[Plugin: Better WP Security] Site Lockout Events despite Blocked IP

Same here. IP is Banned, still getting the events. AND all my users (including wp admin) are unable to login after the latest version is updated.

Can you all please check your .htaccess and verify that these IPs are making it there?

Yes, the thought did occur to me that the .htaccess wasn’t being updated, but in my case it was. I’m still uncertain why the ip isn’t being properly blocked…

Any update on this? Same thing is happening to me. htaccess file is being updated but keep getting site lockout notifications… I’m using a CDN … not sure if that’s affecting it.

My assumption is that these hackers aren’t logging in via the blog interface but instead through some automatic code which bypasses the IP block… but this is just a guess.
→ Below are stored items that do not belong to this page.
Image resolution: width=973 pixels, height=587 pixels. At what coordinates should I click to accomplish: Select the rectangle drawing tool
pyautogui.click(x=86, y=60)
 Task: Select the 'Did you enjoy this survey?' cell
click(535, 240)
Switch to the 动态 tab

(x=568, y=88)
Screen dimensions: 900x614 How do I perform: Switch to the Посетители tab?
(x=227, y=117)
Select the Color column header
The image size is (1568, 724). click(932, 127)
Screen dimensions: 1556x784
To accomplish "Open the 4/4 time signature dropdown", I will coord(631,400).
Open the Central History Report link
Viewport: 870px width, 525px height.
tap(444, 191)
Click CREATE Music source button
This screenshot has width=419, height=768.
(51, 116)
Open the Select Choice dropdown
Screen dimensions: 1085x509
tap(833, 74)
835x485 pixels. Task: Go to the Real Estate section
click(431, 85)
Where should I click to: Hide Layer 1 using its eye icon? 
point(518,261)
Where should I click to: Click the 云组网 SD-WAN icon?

Same.. My IP’s show up in the Dashboard tab’s ‘Rewrite Rules’ towards the bottom but they are not being written to the actual htaccess file. Has there been any solutions here? Thanks!

I have similar issue.
I haven’t banned anyone manually, but BWS did so for an IP address after it had too many 404’s, so it locked it out permanently.
Still, the attacker continued on, making more 404’s, which run the 404’s detection process all over again and for each pass, so I get both many notification emails and practically the permanent lockout is not working.

Also, the log page shows a long matching list at the “all lockouts” box, but on top of the page, in the box of “clean database”, there is a line of “Your database contains 0 old lockouts.” but it should not show “0” (zero) but the number of records of “all lockouts”.
Still, checking its check box and clicking “remove data” removes the current “all lockouts” records, so this works well.

Same here

I’m having the same issue as bobair as well. Banned IP addresses are being added to my htaccess file, but I am getting site lockout notifications for the same IP addresses.